No one has undertaken a stand-alone global environmental history of the military and civilian nuclear enterprise in cross-national comparison, nor considered the kinds of conceptual and technological developments that have accompanied its development including socio-political and environmental impacts. This history is valuable because of the vast expanse of the nuclear enterprise, its transborder and international ramifications, and the nature and kinds of landscapes and peoples whose lives have been affected by peaceful and military programs – and who have shaped its development. This study will use recently available primary sources in English, French, Russian, Swedish, Korean and other languages. Further, examination of civilian and nuclear technologies as intimately related may change our comprehension of nuclear power and Cold War nuclear history writ large. Bringing STS and environmental history methods to bear on the study of the nuclear world will enable better understanding of the rise and functioning of state-sponsored big science and technology for military and peaceful purposes, contribute to policy debates about the costs, benefits and consequences of nuclear technologies over time, and enable analysis of nuclear power as an effective way to address climate change in the twenty-first century.

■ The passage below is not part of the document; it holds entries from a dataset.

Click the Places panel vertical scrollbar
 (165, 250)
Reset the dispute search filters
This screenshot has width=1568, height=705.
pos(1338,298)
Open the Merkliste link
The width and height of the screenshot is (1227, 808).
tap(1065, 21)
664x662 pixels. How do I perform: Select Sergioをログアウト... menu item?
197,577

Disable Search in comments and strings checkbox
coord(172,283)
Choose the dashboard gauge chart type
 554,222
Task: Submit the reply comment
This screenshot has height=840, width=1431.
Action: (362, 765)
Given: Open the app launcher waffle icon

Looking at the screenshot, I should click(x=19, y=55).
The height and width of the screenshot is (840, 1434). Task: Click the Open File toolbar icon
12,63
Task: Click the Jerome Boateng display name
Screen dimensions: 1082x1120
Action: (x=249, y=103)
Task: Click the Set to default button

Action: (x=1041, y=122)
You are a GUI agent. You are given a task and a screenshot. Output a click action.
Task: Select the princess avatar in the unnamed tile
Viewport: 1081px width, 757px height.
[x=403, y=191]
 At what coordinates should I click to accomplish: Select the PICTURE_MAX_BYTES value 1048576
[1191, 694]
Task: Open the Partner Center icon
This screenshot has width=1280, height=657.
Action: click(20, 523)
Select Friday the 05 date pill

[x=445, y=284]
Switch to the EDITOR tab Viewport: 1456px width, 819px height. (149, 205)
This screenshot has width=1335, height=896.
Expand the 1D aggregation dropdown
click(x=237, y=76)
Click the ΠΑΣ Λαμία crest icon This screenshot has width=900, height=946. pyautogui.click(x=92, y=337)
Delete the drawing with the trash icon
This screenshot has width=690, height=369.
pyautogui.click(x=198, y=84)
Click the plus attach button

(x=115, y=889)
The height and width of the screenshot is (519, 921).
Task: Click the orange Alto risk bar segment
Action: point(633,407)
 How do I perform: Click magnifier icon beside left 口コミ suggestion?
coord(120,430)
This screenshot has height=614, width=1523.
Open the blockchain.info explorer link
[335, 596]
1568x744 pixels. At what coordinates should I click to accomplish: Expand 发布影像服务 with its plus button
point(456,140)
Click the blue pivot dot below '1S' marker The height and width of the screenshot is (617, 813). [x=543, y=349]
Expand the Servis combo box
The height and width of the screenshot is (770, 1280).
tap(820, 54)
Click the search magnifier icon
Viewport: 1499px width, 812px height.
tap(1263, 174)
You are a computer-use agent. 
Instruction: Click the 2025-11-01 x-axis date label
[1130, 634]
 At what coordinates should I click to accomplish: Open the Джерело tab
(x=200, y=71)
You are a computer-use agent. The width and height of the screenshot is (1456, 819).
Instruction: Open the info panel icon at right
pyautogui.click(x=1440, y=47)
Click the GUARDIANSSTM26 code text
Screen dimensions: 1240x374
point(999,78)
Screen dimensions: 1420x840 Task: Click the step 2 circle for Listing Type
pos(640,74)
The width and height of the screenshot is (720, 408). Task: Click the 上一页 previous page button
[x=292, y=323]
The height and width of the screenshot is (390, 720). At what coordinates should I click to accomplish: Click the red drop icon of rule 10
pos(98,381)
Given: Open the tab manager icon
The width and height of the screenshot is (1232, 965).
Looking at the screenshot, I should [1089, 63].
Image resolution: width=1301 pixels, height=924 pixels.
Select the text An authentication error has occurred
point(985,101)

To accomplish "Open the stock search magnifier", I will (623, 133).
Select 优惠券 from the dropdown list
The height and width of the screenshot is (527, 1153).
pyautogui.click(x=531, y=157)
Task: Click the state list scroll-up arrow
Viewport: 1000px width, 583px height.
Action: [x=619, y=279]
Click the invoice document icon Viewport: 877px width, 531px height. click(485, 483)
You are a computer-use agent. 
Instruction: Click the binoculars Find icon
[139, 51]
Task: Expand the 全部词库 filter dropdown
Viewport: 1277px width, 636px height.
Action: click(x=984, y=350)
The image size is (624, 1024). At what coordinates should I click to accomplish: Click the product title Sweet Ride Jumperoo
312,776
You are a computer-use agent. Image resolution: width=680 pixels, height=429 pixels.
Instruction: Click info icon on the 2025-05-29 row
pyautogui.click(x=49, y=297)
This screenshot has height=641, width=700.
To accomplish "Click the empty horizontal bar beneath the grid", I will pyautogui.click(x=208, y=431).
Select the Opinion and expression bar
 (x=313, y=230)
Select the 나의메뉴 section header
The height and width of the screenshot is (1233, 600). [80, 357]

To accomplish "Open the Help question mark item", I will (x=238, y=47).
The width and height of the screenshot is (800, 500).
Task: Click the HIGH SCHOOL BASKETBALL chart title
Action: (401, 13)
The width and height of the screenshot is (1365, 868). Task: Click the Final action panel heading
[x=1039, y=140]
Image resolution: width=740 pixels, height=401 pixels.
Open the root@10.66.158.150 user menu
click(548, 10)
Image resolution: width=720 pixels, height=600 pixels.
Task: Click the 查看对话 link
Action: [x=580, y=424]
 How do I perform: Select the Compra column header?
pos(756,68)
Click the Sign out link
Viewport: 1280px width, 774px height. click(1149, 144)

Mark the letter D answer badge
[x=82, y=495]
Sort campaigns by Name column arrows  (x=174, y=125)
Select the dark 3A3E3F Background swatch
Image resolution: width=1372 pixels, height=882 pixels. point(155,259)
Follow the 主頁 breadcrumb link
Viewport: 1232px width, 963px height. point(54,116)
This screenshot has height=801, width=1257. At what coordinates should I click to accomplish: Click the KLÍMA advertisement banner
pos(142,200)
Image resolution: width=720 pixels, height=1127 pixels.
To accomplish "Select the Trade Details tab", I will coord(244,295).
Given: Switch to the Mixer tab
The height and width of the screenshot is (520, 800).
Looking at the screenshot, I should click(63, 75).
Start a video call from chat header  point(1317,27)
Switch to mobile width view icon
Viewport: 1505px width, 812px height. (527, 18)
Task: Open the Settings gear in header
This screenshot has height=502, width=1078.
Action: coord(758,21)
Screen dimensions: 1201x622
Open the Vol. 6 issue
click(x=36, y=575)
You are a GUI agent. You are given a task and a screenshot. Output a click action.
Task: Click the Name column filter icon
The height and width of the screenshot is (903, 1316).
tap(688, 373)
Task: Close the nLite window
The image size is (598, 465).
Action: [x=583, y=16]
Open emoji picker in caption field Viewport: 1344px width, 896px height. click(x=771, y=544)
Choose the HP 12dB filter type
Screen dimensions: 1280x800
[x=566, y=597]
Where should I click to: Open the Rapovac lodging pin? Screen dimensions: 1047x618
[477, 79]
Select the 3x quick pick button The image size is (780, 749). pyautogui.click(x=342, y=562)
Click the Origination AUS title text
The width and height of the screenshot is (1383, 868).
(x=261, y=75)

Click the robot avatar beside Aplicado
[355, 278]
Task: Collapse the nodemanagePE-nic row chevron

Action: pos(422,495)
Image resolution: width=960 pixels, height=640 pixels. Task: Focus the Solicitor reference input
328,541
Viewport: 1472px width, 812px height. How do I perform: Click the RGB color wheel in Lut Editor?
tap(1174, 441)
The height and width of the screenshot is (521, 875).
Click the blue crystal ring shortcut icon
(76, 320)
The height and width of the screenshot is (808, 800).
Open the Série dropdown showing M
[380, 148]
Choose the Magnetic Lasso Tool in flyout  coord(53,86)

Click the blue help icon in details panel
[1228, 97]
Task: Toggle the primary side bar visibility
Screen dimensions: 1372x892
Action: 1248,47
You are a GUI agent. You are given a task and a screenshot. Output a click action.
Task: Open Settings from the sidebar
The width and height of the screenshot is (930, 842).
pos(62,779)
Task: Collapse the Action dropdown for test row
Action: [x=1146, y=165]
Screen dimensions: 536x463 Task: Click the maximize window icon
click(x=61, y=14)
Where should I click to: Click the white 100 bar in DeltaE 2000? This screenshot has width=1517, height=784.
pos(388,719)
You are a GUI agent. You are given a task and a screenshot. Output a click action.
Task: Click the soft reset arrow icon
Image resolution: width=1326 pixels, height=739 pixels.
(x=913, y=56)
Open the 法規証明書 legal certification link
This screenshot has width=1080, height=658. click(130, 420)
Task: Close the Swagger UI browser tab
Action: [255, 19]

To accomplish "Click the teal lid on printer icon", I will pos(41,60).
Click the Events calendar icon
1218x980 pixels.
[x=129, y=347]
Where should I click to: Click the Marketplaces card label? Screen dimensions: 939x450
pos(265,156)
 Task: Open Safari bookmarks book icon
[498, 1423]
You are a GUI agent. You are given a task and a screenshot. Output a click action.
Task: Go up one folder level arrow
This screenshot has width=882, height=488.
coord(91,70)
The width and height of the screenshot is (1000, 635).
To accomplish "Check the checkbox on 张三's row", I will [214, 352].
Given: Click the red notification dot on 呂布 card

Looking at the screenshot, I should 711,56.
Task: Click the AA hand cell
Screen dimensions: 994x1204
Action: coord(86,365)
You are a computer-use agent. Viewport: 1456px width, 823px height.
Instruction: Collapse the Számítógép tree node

This project will contribute to public discussion about the future of nuclear energy as an environmentally-sound technology; it will encourage involvement of a variety of stakeholders (citizens, academics, policy makers, industry representatives, regulators) in discussions over the nature of safety, efficacy and risk and such problems as the disposition of radioactive waste. It will help investigate the possibility that only nuclear energy can provide the electricity needed to sate world demand without producing greenhouse gases, an argument accepted by a range of environmentalists and other individuals. It will, we believe, contribute to more complete understanding of the human-nature-atom interaction through the development of an interpretative and empirical historical foundation.

Through a dedicated webpage with links to extant and new research materials, teaching guides and the like; a blog and a wiki; through consultations with public science and nuclear site museums; through editorials; and through other published results, this project will engage the broad public. It will enable improvements in STEM education and educator development; contribute to increased public scientific literacy and public engagement with science and technology; and encourage discussion of concerns about the state of nuclear communities, testing grounds, power stations, homelands and other places that have served as the locus of nuclear activities. In taking advantage of published and archival documents and studies on the nature of human-nuclear interactions in the domain of nuclear science and technology for different groups, languages and ethnicities, and across geographic and climatic areas, it will ensure societally relevant outcomes in its analyses of the role of women, children, underrepresented minorities including indigenes in postwar nuclear worlds.